Illustrated books for children in Hebrew and Yiddish arrived in a burst of color and style on the wings of the Russian Revolution, catching the tail end of Art Nouveau and the excitement and energy of the Russian Avant-Garde. Ann Brener, librarian of the Hebraic Section and curator of a unique and beautiful collection at the Library of Congress, has created a 72-page Finding Aid  to showcase some of the brightest gems from the L.O.C. collections and also, she hopes, to pique interest in further research into a much-neglected field.

 Liturgy Challenging a Patriarchal Tradition

“Not all poems are prayers but, I think, all (written) prayers should be some type of poem.
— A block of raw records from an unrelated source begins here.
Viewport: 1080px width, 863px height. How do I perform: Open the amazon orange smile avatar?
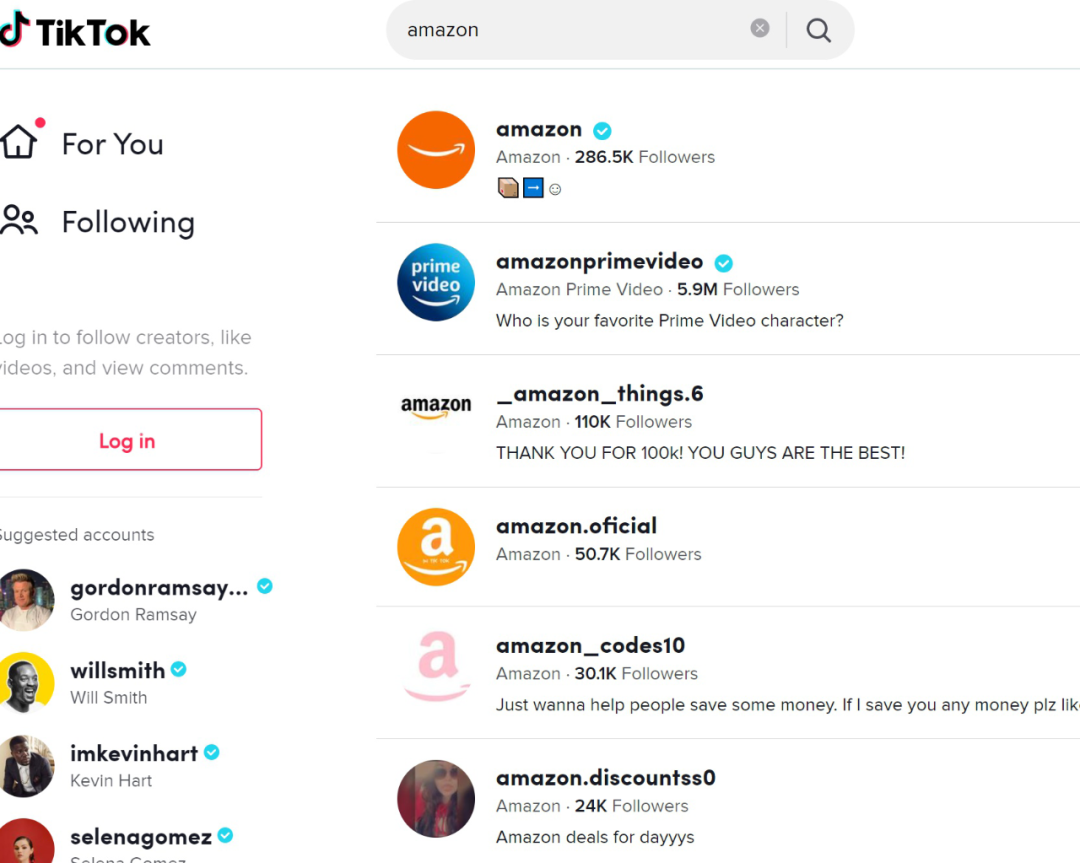click(436, 149)
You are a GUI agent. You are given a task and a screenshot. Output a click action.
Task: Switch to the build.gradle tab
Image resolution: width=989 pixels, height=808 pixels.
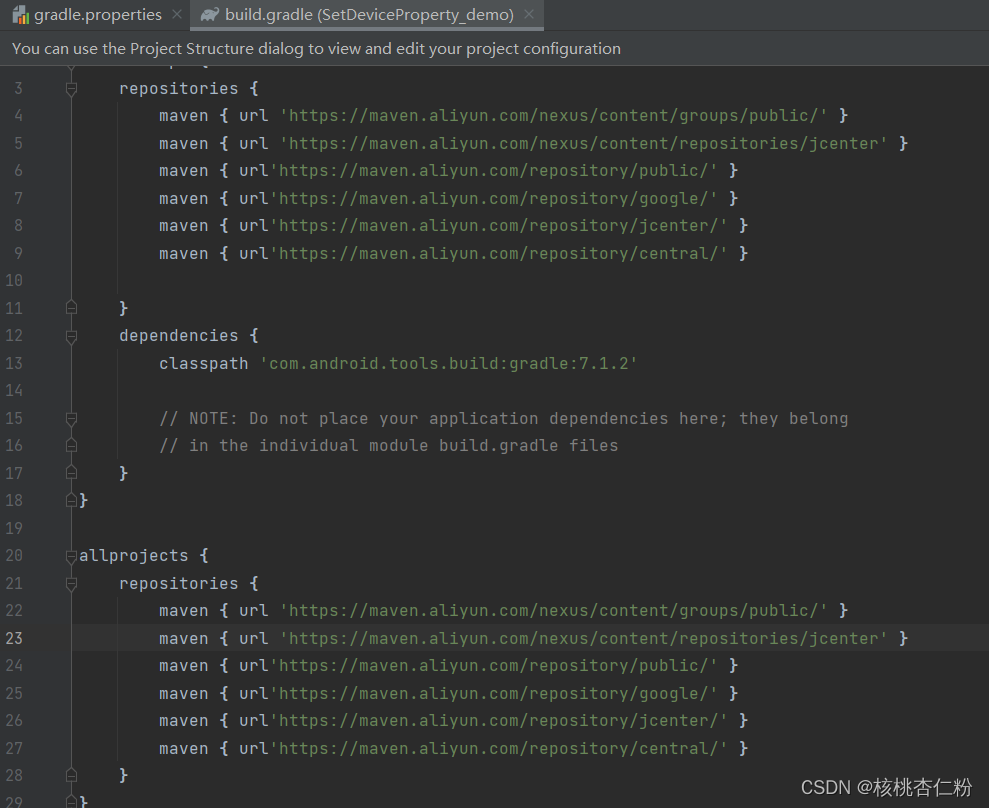point(360,14)
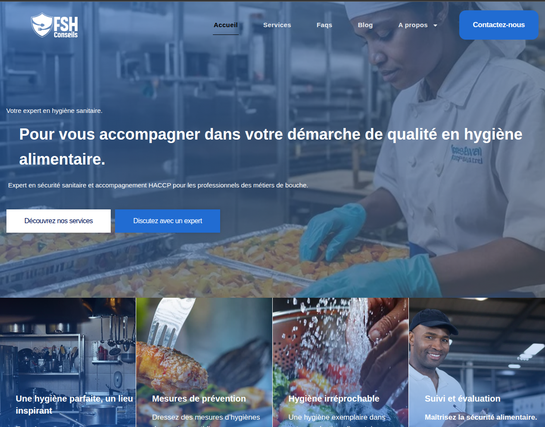Image resolution: width=545 pixels, height=427 pixels.
Task: Click Discutez avec un expert button
Action: (168, 221)
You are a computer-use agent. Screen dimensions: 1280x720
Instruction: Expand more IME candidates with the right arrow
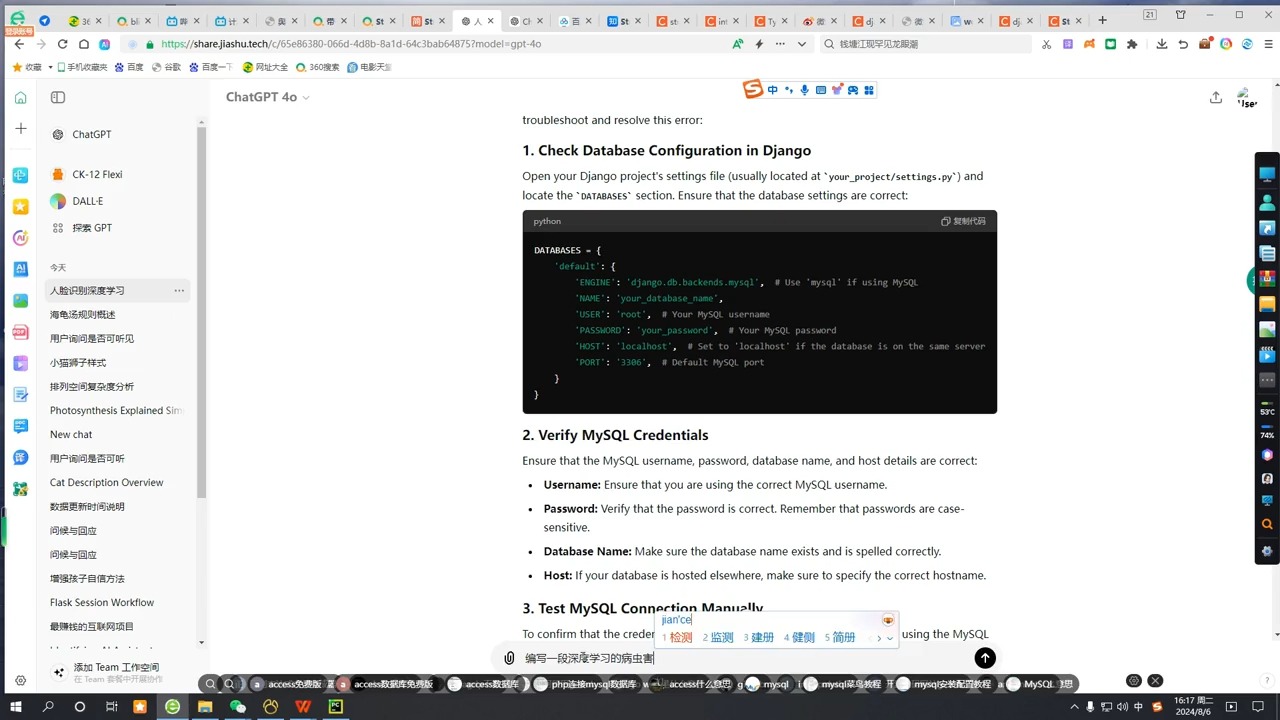pos(879,637)
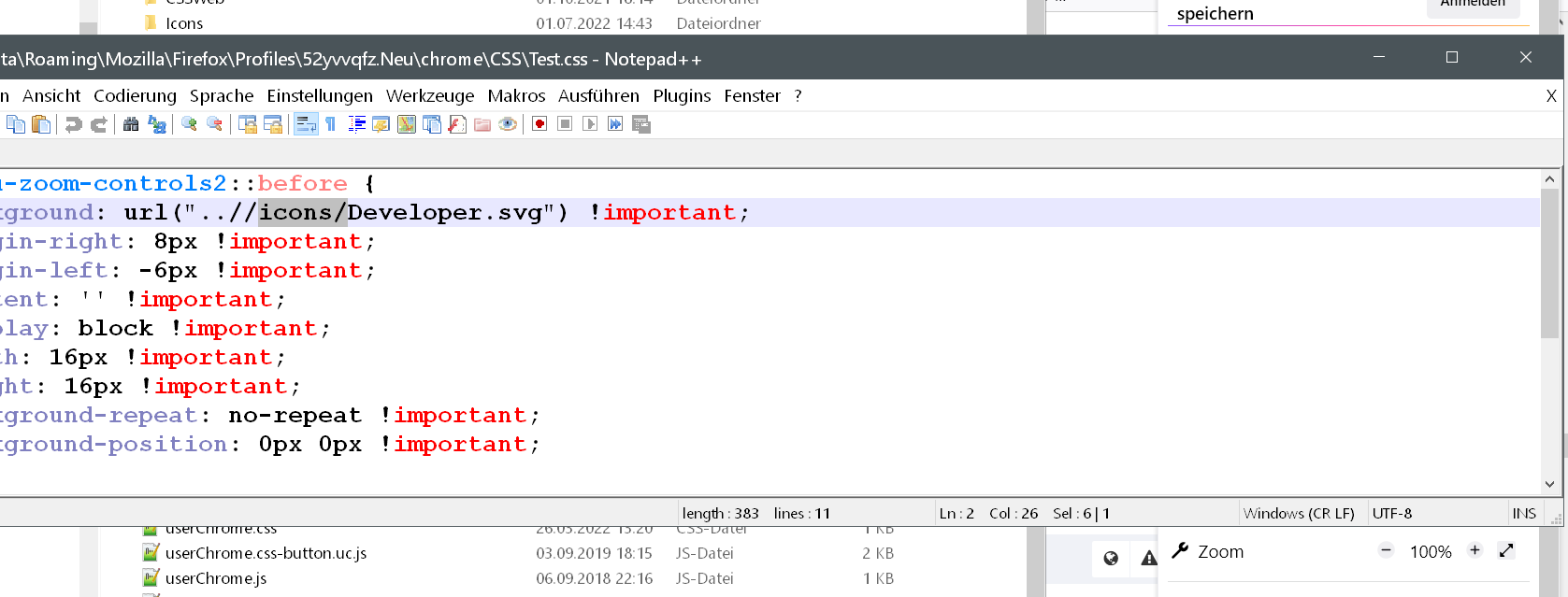Viewport: 1568px width, 597px height.
Task: Click Windows (CR LF) line ending field
Action: point(1299,513)
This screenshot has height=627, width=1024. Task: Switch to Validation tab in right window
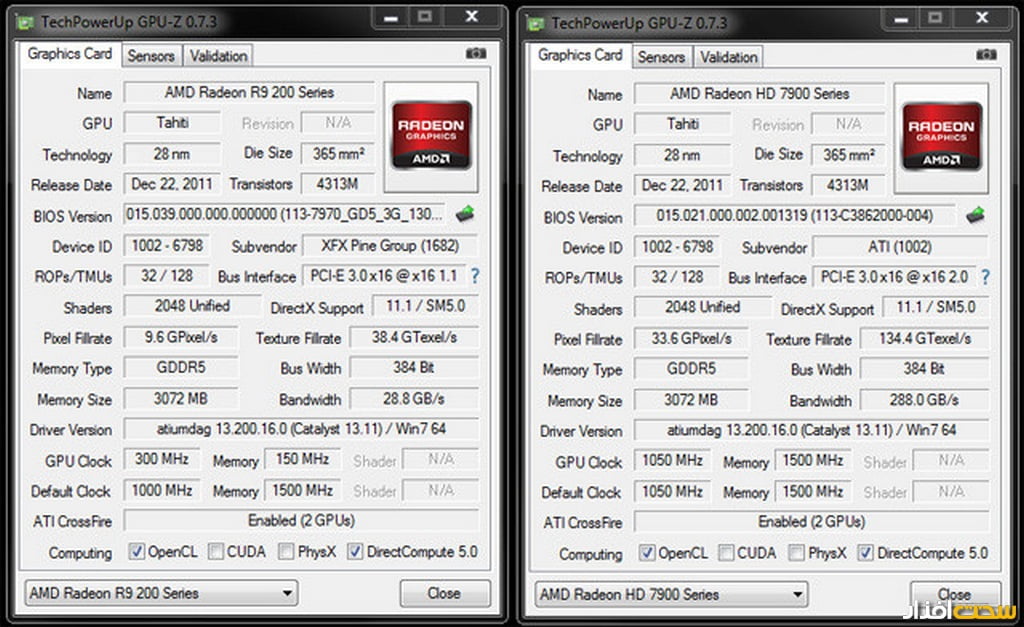coord(729,57)
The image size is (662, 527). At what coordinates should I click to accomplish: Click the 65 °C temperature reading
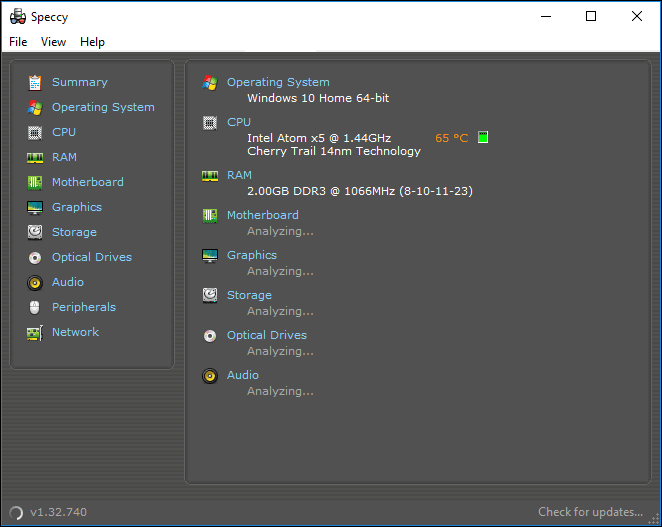point(451,137)
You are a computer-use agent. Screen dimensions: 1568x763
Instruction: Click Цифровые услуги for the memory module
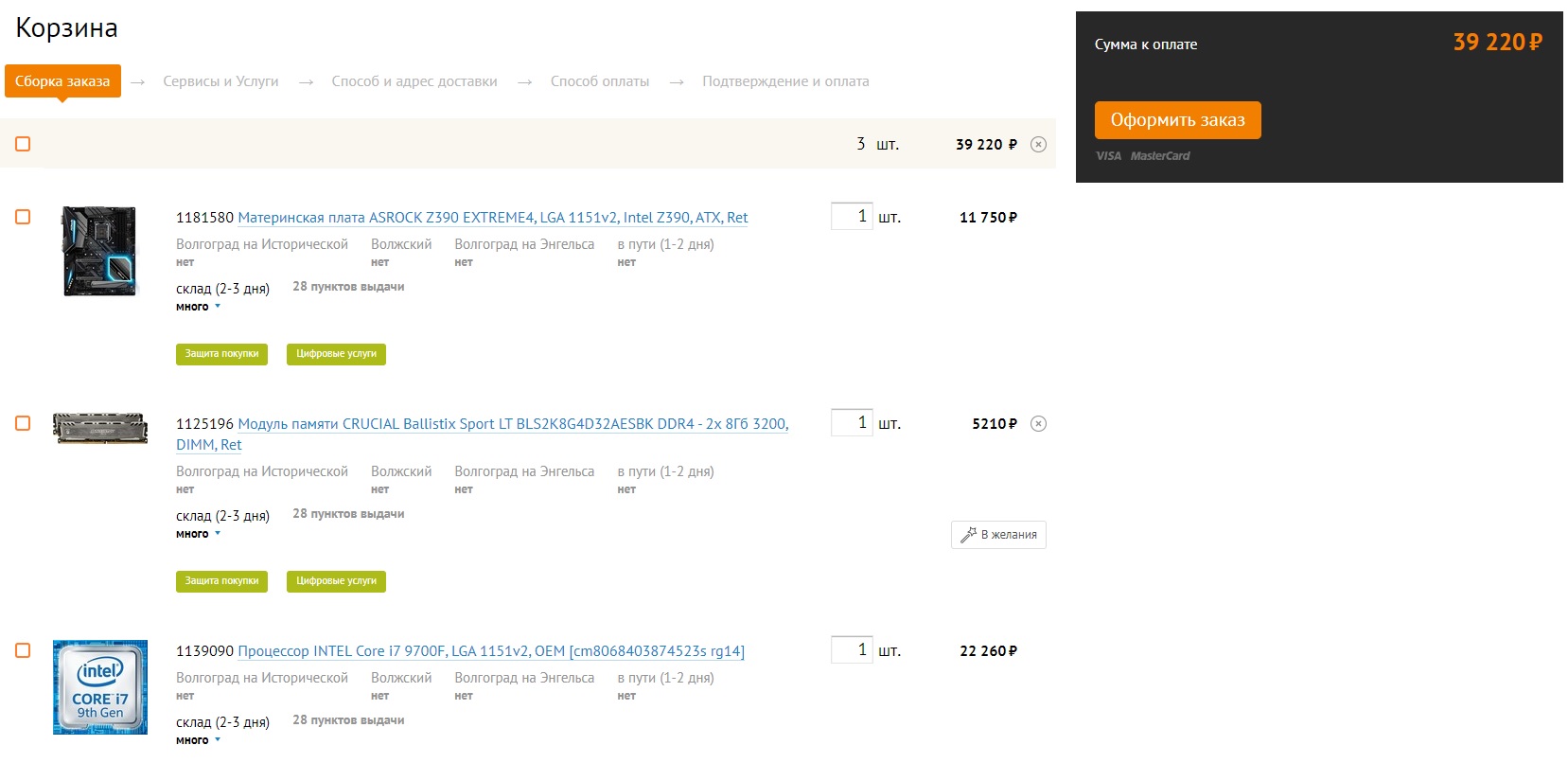(x=336, y=581)
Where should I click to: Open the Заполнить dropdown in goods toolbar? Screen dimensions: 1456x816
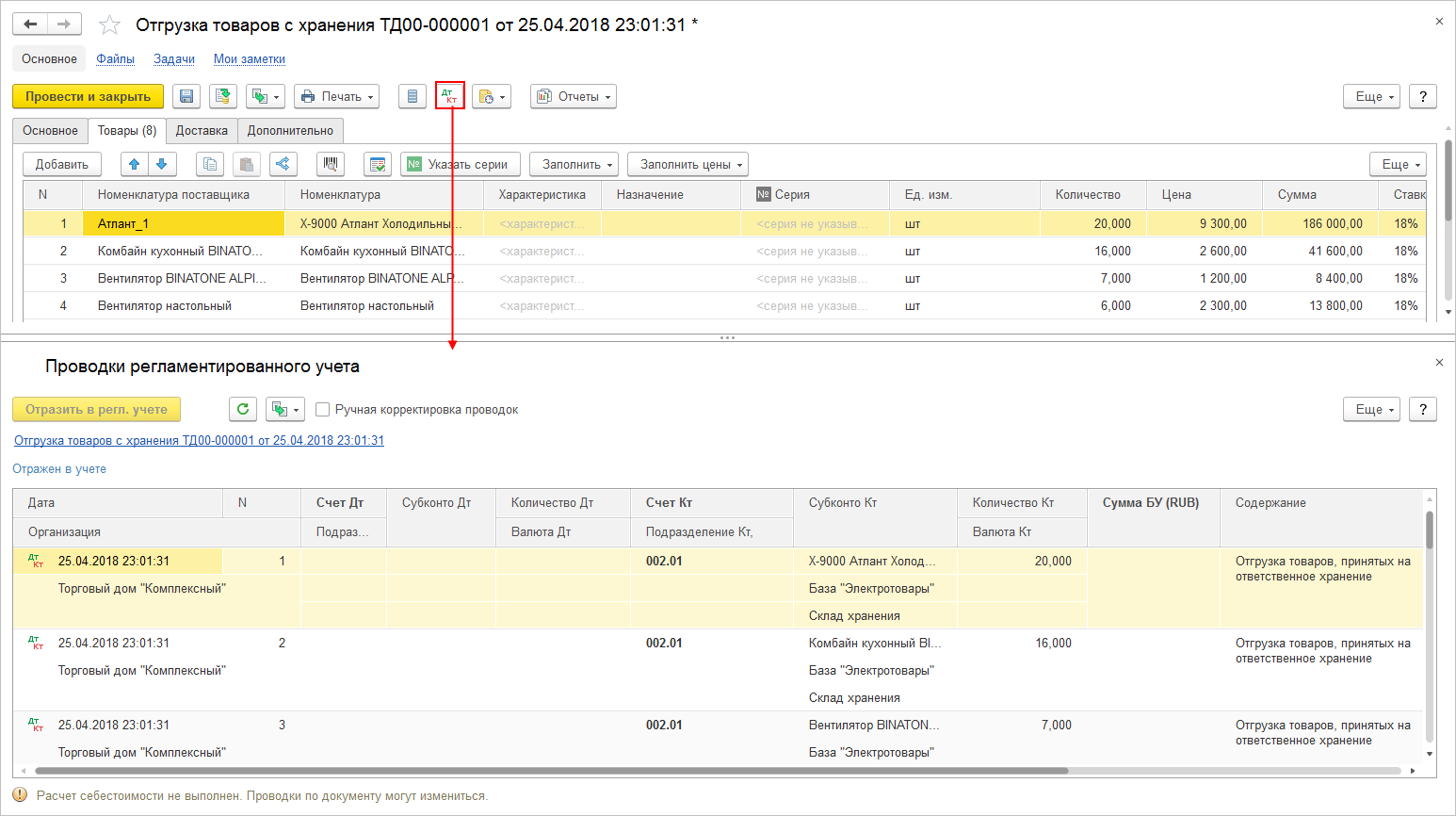574,164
In prayer, the words inked on the page are a voice that guides the heart. The places empty of words  are the silence in which the heart alone may speak.” Marcia Falk has written a new preface for the reissue of her 1996 classic, with new afterwords by Rabbis David Ellenson, Sue Levi Elwell, Naamah Kelman and Dalia Marx in a 20th anniversary edition of Falk’s (bilingual!) The Book of Blessings: New Jewish Prayers for Daily Life, the Sabbath and the New Moon Festival.

 Anita Brenner’s Mexico

She was close to the leading intellectuals and artists active in Mexico, including Frida Kahlo and Diego Rivera. Prolific Mexican-born American Jewish writer Anita Brenner (1905–1974) was an integral part of this circle of Mexican modernists in the 1920s and played an important role in promoting and translating Mexican art, culture, and history for audiences in the United States. The exhibition “Another Promised Land: Anita Brenner’s Mexico” offers a new perspective on the art and visual culture of Mexico and its relationship to the United States. It’s at the Skirball Cultural Center in L. A. until February 25, 2018.

Wisdom of the Mothers

How can you prioritize your time when “the day is short [and] the task is great”? What is the blessing of your home? How do you continue to learn even after you’re no longer school-aged? These are some of the questions posed by Rabbi Eve Posen and Lois Sussman Shenker in their hevruta (paired learning) study of the classic Jewish text Pirke Avot (Wisdom of the Fathers). They’ve turned their learning into a book, Wisdom of the Mothers, this time from the point of view of women. There’s an introduction by Ruth Messinger.

 Velvet Revolution

Zaina Erhaim was exiled to Turkey for reporting on the war in Aleppo. “You can’t be a Syrian, a woman and a journalist at the same time,” she was told at a checkpoint. This 57-minute collaborative documentary, “Velvet Revolution,” from the International Association of Women in Radio and Television, profiles female journalists reporting out of conflict zones, their hard but necessary work of making underreported facts public, their accomplishments, and the personal sacrifices they have made. Directed by Nupur Basu with contributions by journalists in Bangladesh, Cameroon, India, the Phillppines and the USA. www.iawrt/org

Rescues and Relief

Founded in New York City in 1914 in response to the plight of destitute Jews in Palestine and Eastern Europe whose support was interrupted by World War I, the American Jewish Joint Distribution Committee (“The Joint” or JDC) is the overseas rescue, relief and rehabilitation arm of the American Jewish community continuing to impact the lives of Jews and non-Jews in over 90 countries. Its archives, virtual as well as physical (in New York and Jerusalem), house one of the world’s most significant collections for the study of modern Jewish history. It documents the work of little known heroines such as Laura Jarblum Margolis, a social worker whose career with JDC spanned decades and continents. In 1939 she worked with European Jewish refugees in Cuba seeking asylum in the U.S., and she later directed the relief program in Shanghai for some 20,000 refugees from Nazi-occupied Europe.